ICE, CBP return prehistoric fossils to China
On Sept. 14, 2009, ICE and CBP returned prehistoric fossils to the Chinese government. The fossils, dating back 100 millions of years ago, included bones of a saber-toothed cat and over 24 fossilized dinosaur eggs. The artifacts were seized by CBP during routine inspections of goods coming into the United States and some are the subject of an ongoing investigation into violations of export and import laws. The parcels were turned over to ICE for further investigation.
ICE returns painting stolen during Holocaust to family
On Dec. 1, 2009, ICE returned a portrait of a young girl by famous Belgian artist Antoine (Anto) Carte to its owner 69 years after it was stolen by the Nazis. The child depicted in the portrait fled Brussels with her family during the Nazi occupation and survived the war in the Belgian countryside. In November 2008, ICE received information from the Art Loss Register that led ICE investigators and the U.S. Attorney's Office to a Long Island art gallery. The U.S. owner was informed that the painting had been stolen by the Nazis and cooperated in forfeiting the painting. The painting, valued at about $15,000, was returned to the family by the ICE attaché in Belgium.
ICE returns 16th century Rabbinic Bible looted by Nazis
On Nov. 9, 2009, ICE retuned a 16th century two-volume Hebrew Bible to its owners 71 years after it was stolen by the Nazis. The Rabbinic Bible, published between 1516 and1517, is a manuscript that includes an Aramaic summary and a series of commentaries by key medieval rabbinic scholars. The Bible was illegally imported into the United States in March 2009. The New York City auction house Kestenbaum & Company had offered it for sale in its June 2009 catalog; an ICE investigation determined the origin of the Bible described in the catalog. Once agents provided proof of the Bible's provenance and prior ownership, the auction house immediately agreed to return it to its owners.

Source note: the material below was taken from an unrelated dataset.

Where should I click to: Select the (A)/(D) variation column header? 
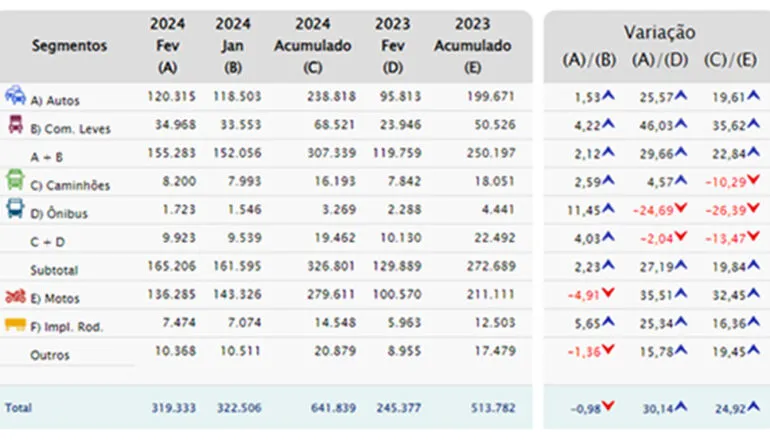coord(659,60)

More than 1,000 artifacts, from four investigations, returned to Iraq
In one of the largest repatriations to date, on Sept. 15, 2008, ICE returned 1,044 cultural antiquities to the government of Iraq that were seized in four separate investigations dating to 2001. The items, which included terra cotta cones inscribed in Cuneiform text, a praying goddess figurine that was once imbedded in a Sumerian temple and coins bearing the likenesses of ancient emperors, are an illustration of the long and varied history of the country now known as Iraq. Remnants of ancient Cuneiform tablets, which were seized by the Customs Service in 2001, were recovered from beneath the ruins of the World Trade Center in 2001 and will be restored in Iraq. The objects were turned over in a ceremony at the Embassy of Iraq, where Iraqi Ambassador Samir Shakir al-Sumaydi accepted on behalf of his government.

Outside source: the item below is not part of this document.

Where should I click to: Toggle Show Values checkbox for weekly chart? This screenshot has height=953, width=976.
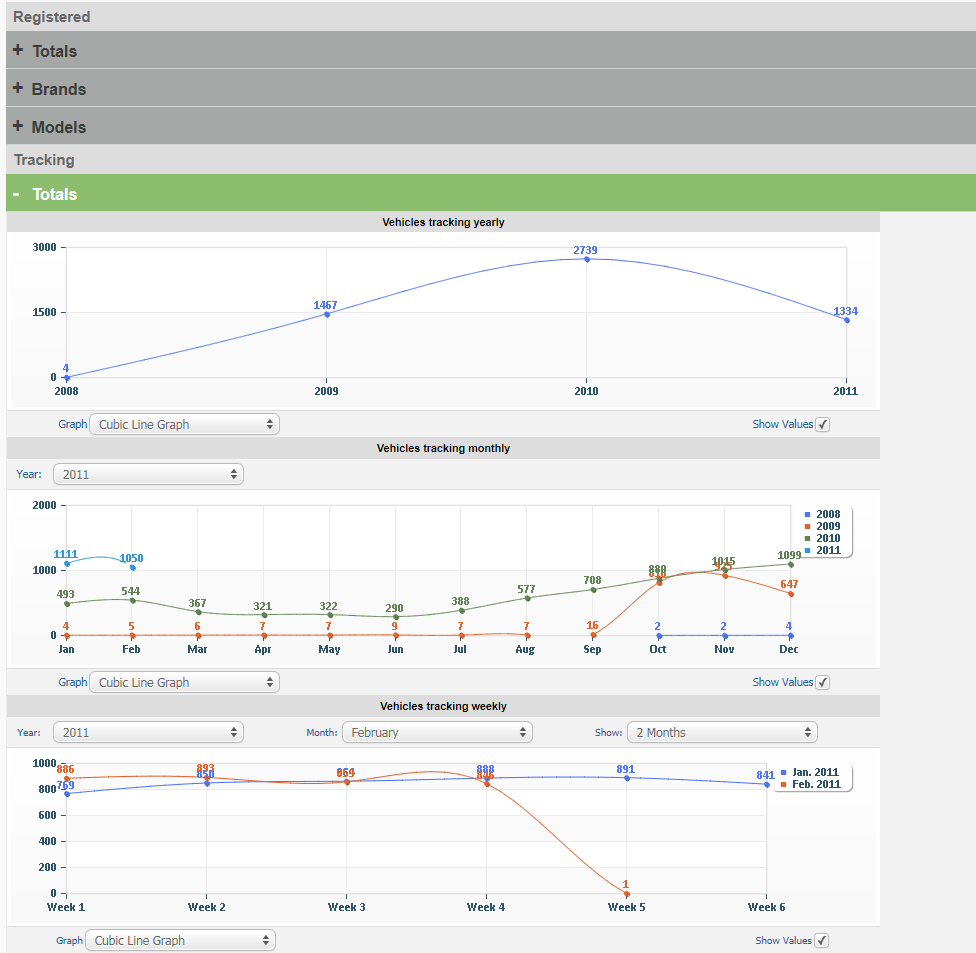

More than 60 pre-Columbian artifacts returned to Colombia
On July 8, 2008, in a Miami ceremony, ICE returned to the Colombian government 60 artifacts that were seized in a joint 2005 investigation with the Broward County, Fl., Sheriff’s Office. The artifacts, which included ancient pottery, gold pieces and emeralds, some as old as 500 B.C., were stolen from Colombia and smuggled into the United States. The artifacts’ ages and authenticity were confirmed by University of Florida’s Dr. Carol Damian. ICE agents arrested and charged a 66-year-old Italian national, Ugo Bagnato, with sale and receipt of stolen goods. He was convicted and served 17 months in federal prison, after which he was deported.
"Bactrian Bronze Age" tomb items turned over to Afghan museum director
In a special program at the National Geographic Society in Washington, D.C., May 22, 2008, ICE officials turned over to the Afghan national museum director, Omara Masoudi, eight items that had been illegally removed from Afghanistan and smuggled into the United States. The items, including the metal remnants of a spear, two axes, a dagger and knife blades, were authenticated by Dr. Paul Jett, lead scientist and conservator at the Smithsonian Institute, as dating to 2000 B.C., a period in Afghanistan known as the Bactrian Bronze Age. They were probably from excavations at burial sites in northern Afghanistan. The objects were the subject of a “Dateline NBC” 2005 undercover operation for the television show. “Dateline” turned them over to ICE. Unfortunately, at the time, Afghan cultural artifacts were not protected by the 1970 UNESCO Convention on Cultural Property Protection. The country signed the pact in 2007, allowing the repatriation to take place.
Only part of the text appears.